Receitas

Restaurantes de ponta abrem mão de formalidades e personalizam experiência

Cortesia S. Pellegrino World's 50 Best Restaurants/ Divulgação
El Celler de Can Roca, na Espanha, eleito o melhor do mundo em 2013, pela revista britânica "Restaurant" Imagem: Cortesia S. Pellegrino World's 50 Best Restaurants/ Divulgação

Relax News

30/11/2013 16h05

Editor-chefe da revista Restaurant, William Drew sabe bem quais as qualidades essenciais para que um restaurante seja elencado entre os 50 Melhores Restaurantes do Mundo, ranking feito pela publicação que ele comanda. Confira a entrevista.

Relaxnews: As expectativas dos clientes em relação aos restaurantes de alto padrão mudaram?

William Drew: Sim, as expectativas dos clientes vêm evoluindo há muitos anos. Fica claro que as pessoas que procuram esses restaurantes dão cada vez menos importância à etiqueta e ao consenso tradicional do que é considerado um serviço de qualidade. Essas formalidades hoje são consideradas ultrapassadas. A tendência atualmente é outra: os clientes estão cada vez mais propensos a interagir com os chefes e funcionários e esse contato humano torna a experiência mais rica e interessante.

Conheça a lista completa dos 50 melhores restaurantes do mundo

  • Divulgação

    Na foto, o chef Joan Roca, do nº1 do mundo "El Celler de Can Roca", na Espanha

R. : Na sua opinião, o que um restaurante precisa oferecer hoje em dia para ser considerado “de luxo”?

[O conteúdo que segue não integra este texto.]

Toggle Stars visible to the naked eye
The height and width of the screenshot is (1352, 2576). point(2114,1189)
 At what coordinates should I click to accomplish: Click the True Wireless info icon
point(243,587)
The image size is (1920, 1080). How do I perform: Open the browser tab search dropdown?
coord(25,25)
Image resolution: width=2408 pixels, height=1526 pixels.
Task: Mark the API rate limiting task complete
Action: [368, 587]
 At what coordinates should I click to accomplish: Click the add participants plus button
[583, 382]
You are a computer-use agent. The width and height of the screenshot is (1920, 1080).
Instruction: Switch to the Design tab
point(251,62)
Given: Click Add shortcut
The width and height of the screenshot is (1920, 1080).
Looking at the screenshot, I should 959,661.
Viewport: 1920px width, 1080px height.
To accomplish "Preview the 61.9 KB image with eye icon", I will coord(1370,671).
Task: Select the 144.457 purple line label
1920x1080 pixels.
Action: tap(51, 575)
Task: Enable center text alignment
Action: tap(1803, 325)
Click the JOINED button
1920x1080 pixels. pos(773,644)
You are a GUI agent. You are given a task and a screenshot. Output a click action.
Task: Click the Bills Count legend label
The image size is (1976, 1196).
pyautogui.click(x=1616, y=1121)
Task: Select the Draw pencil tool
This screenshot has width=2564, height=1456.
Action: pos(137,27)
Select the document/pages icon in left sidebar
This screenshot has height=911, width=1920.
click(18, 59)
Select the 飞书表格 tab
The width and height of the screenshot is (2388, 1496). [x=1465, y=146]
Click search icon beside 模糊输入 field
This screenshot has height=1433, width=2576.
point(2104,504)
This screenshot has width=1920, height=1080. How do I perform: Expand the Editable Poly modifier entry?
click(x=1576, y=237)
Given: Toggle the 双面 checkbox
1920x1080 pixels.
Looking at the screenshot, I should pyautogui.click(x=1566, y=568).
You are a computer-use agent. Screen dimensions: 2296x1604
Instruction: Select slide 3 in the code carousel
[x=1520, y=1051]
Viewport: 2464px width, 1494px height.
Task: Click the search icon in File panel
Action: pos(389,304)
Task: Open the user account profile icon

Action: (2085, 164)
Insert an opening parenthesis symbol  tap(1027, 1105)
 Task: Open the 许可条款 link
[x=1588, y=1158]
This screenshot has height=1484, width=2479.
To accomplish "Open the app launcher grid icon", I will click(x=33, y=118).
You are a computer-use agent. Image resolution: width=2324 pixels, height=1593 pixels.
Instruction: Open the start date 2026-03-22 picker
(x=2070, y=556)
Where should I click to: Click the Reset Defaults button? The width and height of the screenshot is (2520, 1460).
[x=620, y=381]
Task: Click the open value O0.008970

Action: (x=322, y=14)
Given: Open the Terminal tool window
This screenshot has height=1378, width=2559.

W. D. : Certamente pratos de qualidade, serviço impecável e características inovadoras são elementos que qualquer um espera encontrar nos melhores restaurantes. Mas o conceito de luxo em gastronomia evoluiu com o passar do tempo. Hoje em dia, ele não se refere tanto a sinais óbvios de riqueza e ostentação (o preço dos ingredientes, aperitivos que levam ouro na receita...), e sim à exclusividade, ao tempo dedicado a encontrar certos produtos e a montar o prato para que ele seja único. O tempo também é encarado como luxo.

R. : Você poderia citar alguns exemplos?

W. D. : Há exemplos em continentes diversos: o Eleven Madison Park, em Nova York; o D.O.M, em São Paulo; o Narisawa, em Tóquio, e ainda o El Celler de Can Roca, em Girona, cidade próxima à Barcelona, na Espanha. Todas essas casas oferecem experiências à parte aos clientes.

R. : Há restaurantes e chefes que podem revolucionar a noção de gastronomia nos próximos anos?

W. D. : Sim e os exemplos são numerosos! Uma personalidade que promete e que nós, inclusive, premiamos em 2012 (na categoria “One to Watch”) é o chef Luke Dale Roberts, do restaurante Test Kitchen au Cap, na África do Sul. Seu estilo eclético e internacional nos agradou. Restaurantes formidáveis, incluídos em nossa lista dos 50 melhores restaurantes do mundo, estão na Ásia e na América do Sul. Entre eles, merece destaque o Ultraviolet, em Shanghai, e o restaurante Remanso do Bosque, em Belém do Pará. Esses estabelecimentos devem influenciar fortemente a cena gastronômica mundial.